Voyez-vous bien qu’il faut, dans l’art oratoire du temps, une mesure ne pouvant être que l’application particulière d’un principe général, qu’un discours soit une partie d’un système et soit nettement situé dans ce système comme un paragraphe dans un livre ? De la sorte, tout discours est une leçon, et tout orateur un professeur qui semble, quand il monte à la tribune, poursuivre un cours qu’il a commencé, il y a quelques années, et dont il a pour premier soin, comme c’est son devoir, de rappeler le point de départ et les axiomes initiaux. Ne croyez pas que ce soit le seul Guizot, qui, après et d’après Royer-Collard, procède ainsi. Ils procèdent tous de cette sorte, Thiers, à cette époque, tout comme les autres. Même question de l’hérédité des Pairs. Thiers est plus vif, se jette plus rapidement en dehors des considérations générales ; mais il commence par elles, lui aussi ; il leur rend hommage au début ; il passe devant leur autel, un peu vite, mais il le salue :


… Il y a dans la société mille intérêts ; ils se généralisent et arrivent à être deux : le premier, c’est l’intérêt du progrès ; oui, toutes les sociétés avancent et doivent avancer ; le progrès est la plus noble des croyances des modernes… Mais tout changement, pour être avantageux, doit n’être ni trop brusque ni trop considérable ; c’est le second intérêt, celui de la stabiUté. Si on ne le consulte pas, si, sans s’assurer qu’un changement est bon et n’est pas trop complet, on l’adopte… Il faut donc ce double intérêt et de stabiUté et de progrès…

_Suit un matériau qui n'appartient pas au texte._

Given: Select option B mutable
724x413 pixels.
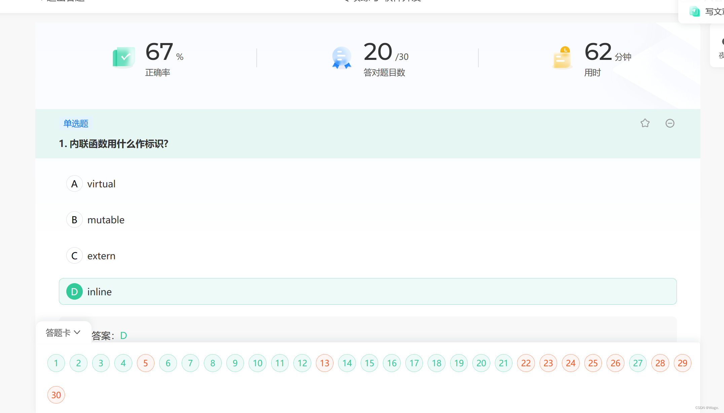Looking at the screenshot, I should pyautogui.click(x=74, y=220).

Tous suivent cette méthode. Elle est comme de règle ou elle est comme de protocole.

Elle a un inconvénient. C’est que les discours des différens orateurs se ressemblent trop. Ils se ressemblent au moins tous par leurs débuts. Ce n’est que vers le deuxième tiers du discours que la personnalité de l’orateur apparaît, ou même sa pensée propre, très différente souvent, comme on peut croire, de la pensée du précédent. Les exordes appartiennent tous à une littérature éminemment impersonnelle.